Skip site navigation (1) Skip section navigation (2)

Hash support for grouping sets

From: Andrew Gierth <andrew(at)tao11(dot)riddles(dot)org(dot)uk>
To: pgsql-hackers(at)postgresql(dot)org
Subject: Hash support for grouping sets
Date: 2017-01-06 03:48:58
Message-ID: 87vatszyhj.fsf@news-spur.riddles.org.uk (view raw, whole thread or download thread mbox)
Thread:
Lists: pgsql-hackers
Herewith a patch for doing grouping sets via hashing or mixed hashing
and sorting.

The principal objective is to pick whatever combination of grouping sets
has an estimated size that fits in work_mem, and minimizes the number of
sorting passes we need to do over the data, and hash those.  (Yes, this
is a knapsack problem.)

This is achieved by adding another strategy to the Agg node; AGG_MIXED
means that both hashing and (sorted or plain) grouping happens.  In
addition, support for multiple hash tables in AGG_HASHED mode is added.

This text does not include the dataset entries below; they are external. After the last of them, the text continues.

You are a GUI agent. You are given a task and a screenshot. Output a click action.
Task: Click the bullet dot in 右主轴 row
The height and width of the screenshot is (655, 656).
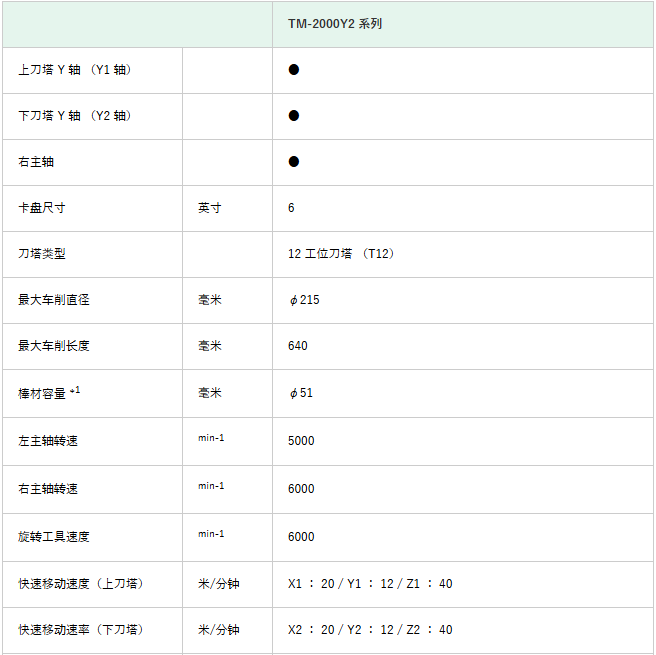(294, 162)
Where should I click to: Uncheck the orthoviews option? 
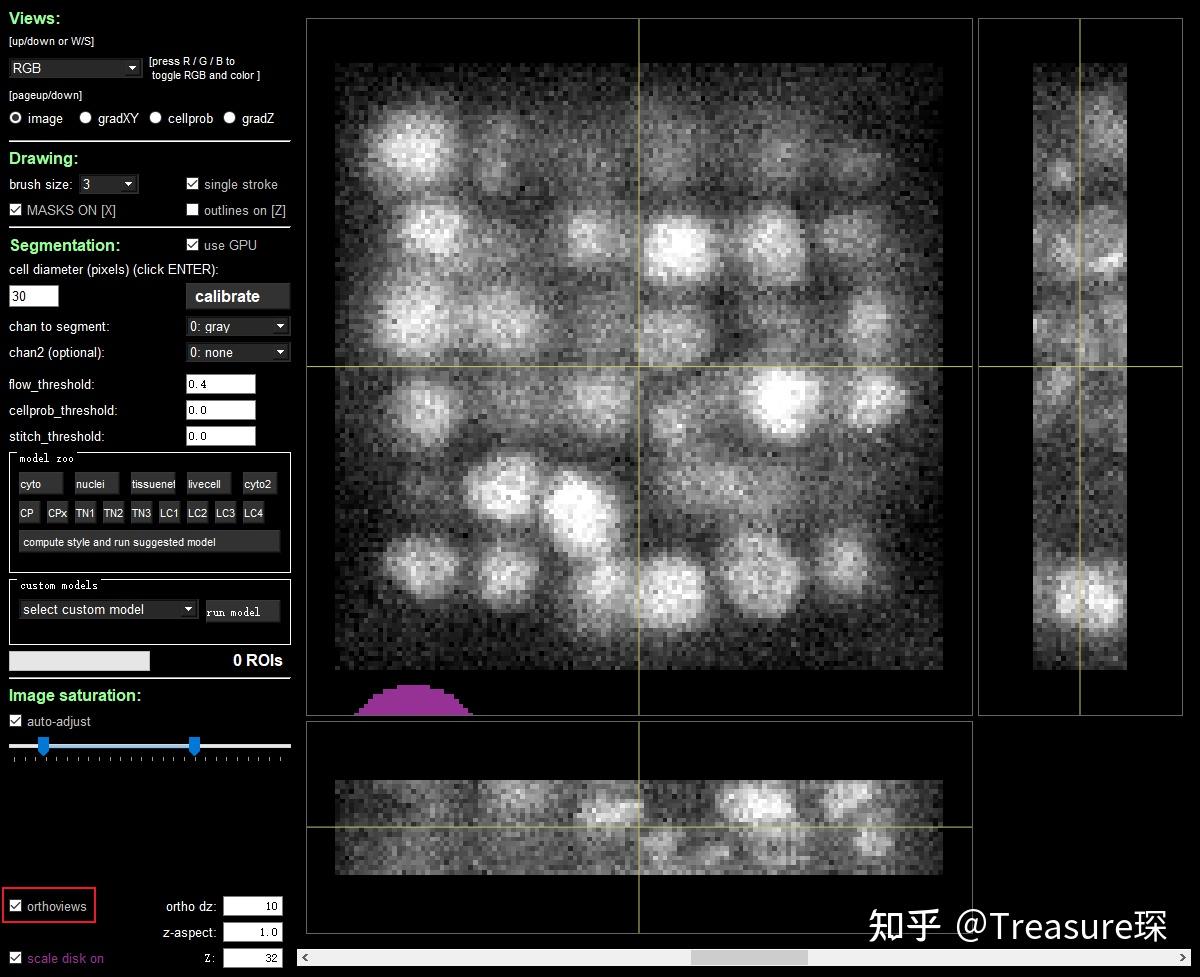click(x=16, y=905)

Sample plans look like this:

explain select two,ten from onek group by cube(two,ten);
                          QUERY PLAN                          
--------------------------------------------------------------
 MixedAggregate  (cost=0.00..89.33 rows=33 width=8)
   Hash Key: two, ten
   Hash Key: two
   Hash Key: ten
   Group Key: ()
   ->  Seq Scan on onek  (cost=0.00..79.00 rows=1000 width=8)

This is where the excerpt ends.